Let’s go back to the Kondratiev Wave theory of boom and crash. The rise of new technologies brings boom, the Kondratiev theory says. And the petering out of a technology brings a crash. In thirty-one B.C., the Roman Empire was split by a civil war between the armies of a thirty-two-year-old named Octavian and the army and navy of Mark Antony and his politically brilliant girlfriend, Cleopatra, queen of Egypt. The battle was over expansion strategies. Over speculative tactics for feeding the next boom. Octavian wanted to keep the focus of the Empire in Rome with Europe in its view. Meanwhile it looked like Cleopatra had convinced Mark Antony to move the center of the Roman Empire east and to look for expansion in the Middle East and Asia. No matter which direction Rome faced, East or West, its technologies remained the same. Rome raised its cash by using the warship, the shield, the sword, and its highly disciplined army to conquer new lands and to bring home the loot. It raised yet more money by sucking in the resources of its conquered lands. It collected whopping annual tributes from subject territories such as Greece, Spain, and France. It fattened its treasuries with twenty-five thousand drachmas a day of silver from Spain’s super-rich silver mines and with a flood of silver from the mines of Laurium and Macedonia. And Rome took in its food by raising it on huge industrial-sized farms planted on conquered land and worked by slaves, latifundia, or by importing it on cargo ships that crossed the shipping lanes that Rome had expropriated when it seized control of the Mediterranean Sea from the Phoenicians in 146 B.C.
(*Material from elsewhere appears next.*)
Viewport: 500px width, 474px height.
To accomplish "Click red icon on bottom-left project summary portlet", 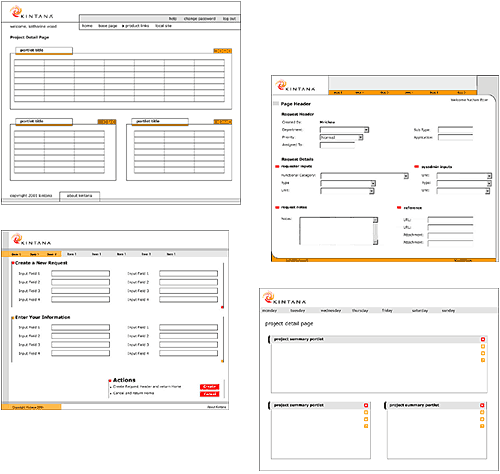I will point(366,405).
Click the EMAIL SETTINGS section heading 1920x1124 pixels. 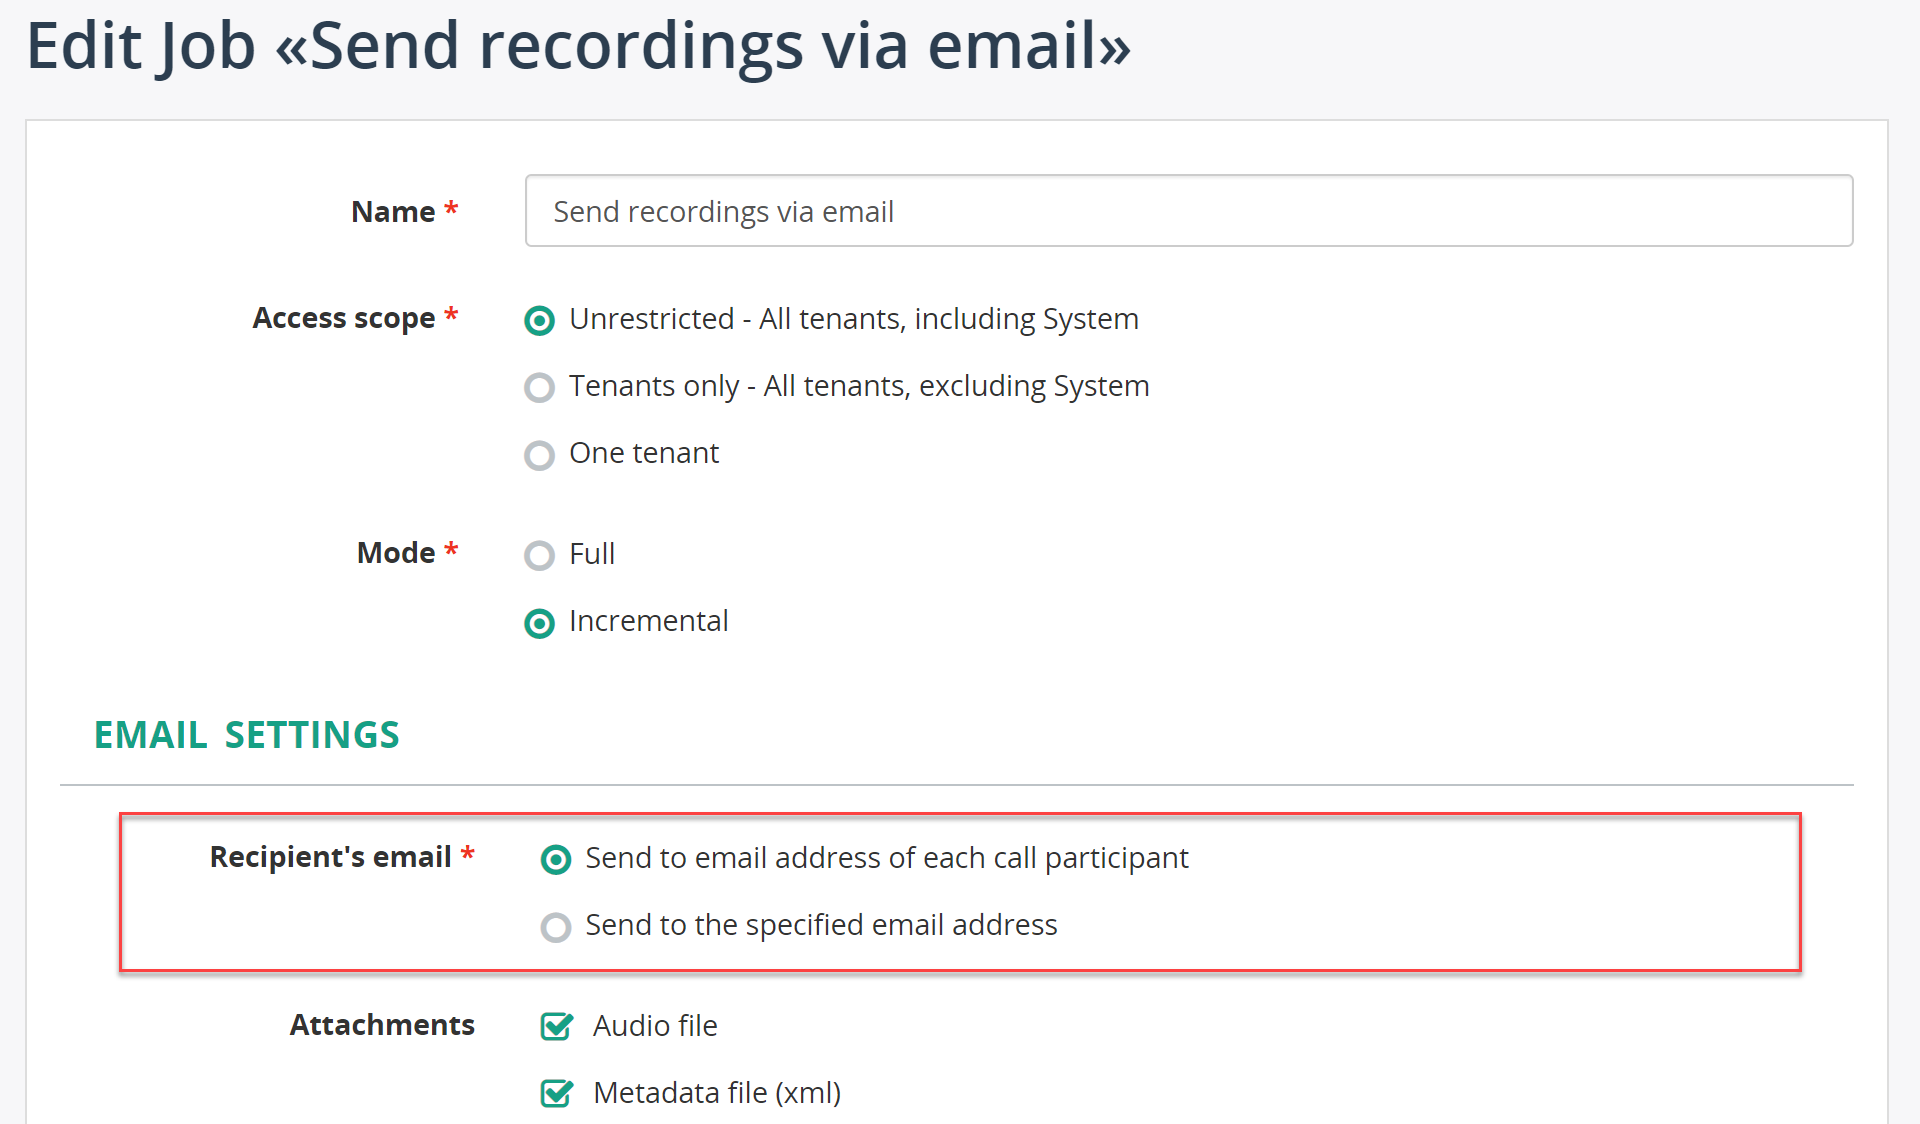point(247,735)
There are often crashes when wars are over. Why? Wars are forms of exploration. They test your reach to see just how far you can go. What do you do after your hunting and gathering are over and your expedition outward has landed you more food? Or less? You repurpose. You sit down and digest what you’ve found. Or you stew over your loss. One way or the other, you consolidate. Recessions and depressions happen not when technologies peter out, but when the group shifts from fission to fusion, from stretch to clench, from exploration to digestion. Recessions and depressions are powered by the pendulum of repurposing.
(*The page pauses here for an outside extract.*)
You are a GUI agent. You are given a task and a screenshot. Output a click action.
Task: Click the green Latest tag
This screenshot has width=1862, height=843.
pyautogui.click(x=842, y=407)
Exploration and outstretch focus the energies of the group on its periphery, its outskirts, its new frontiers of possibility. Digestion centers the group on its core, on testing what it’s found, on throwing out what seems weak, and on pulling together the discoveries that pass the test—on solidifying the winners in new and stronger ways. In you and me, digestion takes the comfort foods and the new treats we’ve discovered in our multi-mile expeditions through the aisles of grocery stores and corner shops, chews it, sends it down our esophagus—the tube from our mouth to our stomach—focuses it in a single churning ball in our core, separates what fuels us from the stuff we can’t use, sends the useless and the harmful down our intestinal pipes on their way to the pit of porcelain in our flushing room, and sends the good stuff into our bloodstream to be fashioned into the megamolecules that keep us functioning for the next few days. These are used as fuel or fused into muscle, fat, and bone. That’s consolidation. That’s repurposing.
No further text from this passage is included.